Differential Dishonesty: Language Models Encode User Demographics and Deviate from Their Own Beliefs Accordingly

PoC Targeting ICML 2026 Mechanistic Interpretability Workshop 2026

P. M. Konrad

Linear-probe accuracy for predicting user demographic attributes from residual-stream activations across layers, reaching 100% at late layers using only a name as the demographic signal.
Linear-probe accuracy for predicting user demographic attributes from residual-stream activations across layers, reaching 100% at late layers using only a name as the demographic signal.

Headline result

Linear probes recover 100% accuracy at predicting user race and gender from late-layer residual-stream activations using only a name as the demographic signal.

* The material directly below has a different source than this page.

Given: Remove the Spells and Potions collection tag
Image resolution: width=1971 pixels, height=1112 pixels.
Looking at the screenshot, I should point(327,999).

Ablating that direction during generation narrows the gender honesty gap by 62% and reduces overall score variance by 18.5% without degrading coherence.

Method in brief

A MASK-adapted protocol elicits the model's beliefs across 17 scenarios in healthcare, criminal justice, and finance under demographically varied user names, on Gemma 2 2B-IT. Linear probes recover the demographic direction in residual-stream activations, and the recovered direction is then ablated during generation to test its causal contribution to the honesty gap.

Key Contributions

Abstract

Language models exhibit demographic biases in downstream tasks and can be measured for honesty via belief elicitation. Whether these two phenomena interact — with demographic encoding influencing honesty — remains unexplored. We investigate this connection in Gemma 2 2B-IT using a MASK-adapted protocol across 17 scenarios in healthcare, criminal justice, and finance. Linear probes achieve 100% accuracy at predicting user race and gender from residual stream activations at late layers, using only a name as the demographic signal. The resulting demographic direction is correlated with the model's name-conditioned response shift (cosine 0.30 at layer 13, permutation p = 0.015). Ablating this direction during generation reduces overall score variance by 18.5% (bootstrap 95% CI: [2.8%, 32.1%]) and narrows the gender honesty gap by 62% (n = 204 per condition) without degrading coherence. These results suggest that demographic encoding overlaps with honesty-relevant representation subspaces, motivating honesty parity as a new fairness criterion.